In discussing the future of manufacturing, the report says there is broad general agreement that a heavy emphasis must be placed on “advanced manufacturing,” but then points out “the trouble is that nobody is quite sure what advanced manufacturing means.”
It terms advanced manufacturing “one of the urban economic buzzwords of the day” and says, “at the moment, it has so many definitions that is has almost become meaningless, except for an applause line for economic boosters.”
The report quotes Ned Hill, an economist at Cleveland State University, “an advanced manufacturer is anyone who survived the recession.”
The report’s major recommendation is that the Chicago region and the entire Midwest “needs to take an integrated regional approach to it global future.” It bemoans the fact that states “battle each other constantly to lure companies from each other, instead of leveraging assets to strengthen the region as a whole.”

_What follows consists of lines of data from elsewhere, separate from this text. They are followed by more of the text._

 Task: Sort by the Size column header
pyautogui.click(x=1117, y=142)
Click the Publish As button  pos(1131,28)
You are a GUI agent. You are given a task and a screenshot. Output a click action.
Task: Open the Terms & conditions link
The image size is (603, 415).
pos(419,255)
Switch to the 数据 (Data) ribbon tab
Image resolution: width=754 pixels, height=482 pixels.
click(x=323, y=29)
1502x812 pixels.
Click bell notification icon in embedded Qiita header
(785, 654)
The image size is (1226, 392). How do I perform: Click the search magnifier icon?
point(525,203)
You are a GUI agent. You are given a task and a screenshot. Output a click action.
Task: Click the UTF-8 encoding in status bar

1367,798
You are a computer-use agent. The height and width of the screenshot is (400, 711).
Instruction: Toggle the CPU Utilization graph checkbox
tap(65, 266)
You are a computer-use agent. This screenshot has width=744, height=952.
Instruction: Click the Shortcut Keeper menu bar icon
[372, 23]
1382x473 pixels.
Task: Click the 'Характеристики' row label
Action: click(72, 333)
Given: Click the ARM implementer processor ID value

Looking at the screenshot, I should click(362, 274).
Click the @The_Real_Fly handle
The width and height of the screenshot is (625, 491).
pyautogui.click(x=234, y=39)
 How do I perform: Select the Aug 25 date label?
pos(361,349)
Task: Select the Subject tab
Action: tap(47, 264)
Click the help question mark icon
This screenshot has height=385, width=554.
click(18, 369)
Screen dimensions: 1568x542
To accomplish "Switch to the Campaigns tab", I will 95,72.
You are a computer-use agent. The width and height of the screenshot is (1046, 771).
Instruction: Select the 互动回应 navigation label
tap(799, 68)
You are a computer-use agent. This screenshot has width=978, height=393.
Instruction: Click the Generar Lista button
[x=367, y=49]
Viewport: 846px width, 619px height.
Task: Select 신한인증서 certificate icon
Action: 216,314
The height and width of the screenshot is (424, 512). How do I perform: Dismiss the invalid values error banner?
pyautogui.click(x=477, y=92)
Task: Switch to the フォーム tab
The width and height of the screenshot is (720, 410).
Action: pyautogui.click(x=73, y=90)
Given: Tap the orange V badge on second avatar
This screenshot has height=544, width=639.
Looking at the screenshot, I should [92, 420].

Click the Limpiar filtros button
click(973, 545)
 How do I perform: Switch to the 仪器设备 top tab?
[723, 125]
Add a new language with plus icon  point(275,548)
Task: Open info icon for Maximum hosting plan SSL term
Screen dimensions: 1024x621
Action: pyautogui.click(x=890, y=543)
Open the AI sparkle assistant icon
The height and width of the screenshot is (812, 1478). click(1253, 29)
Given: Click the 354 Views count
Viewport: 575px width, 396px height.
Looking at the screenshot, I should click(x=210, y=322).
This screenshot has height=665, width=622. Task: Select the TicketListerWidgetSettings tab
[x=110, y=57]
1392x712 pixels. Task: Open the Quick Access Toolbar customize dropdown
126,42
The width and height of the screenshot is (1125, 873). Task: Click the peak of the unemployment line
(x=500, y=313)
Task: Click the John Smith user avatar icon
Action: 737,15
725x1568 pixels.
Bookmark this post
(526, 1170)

It’s a sentiment that is easier to agree to in principle than in practice, given that so many of Illinois’ disadvantages have been self-inflicted. High taxes on employers, anti-business rhetoric and policies by the past two governors and a refusal by many to recognize the competitive disadvantage Illinois faces in areas such as workers’ compensation costs have invited and fueled the competition from neighboring states.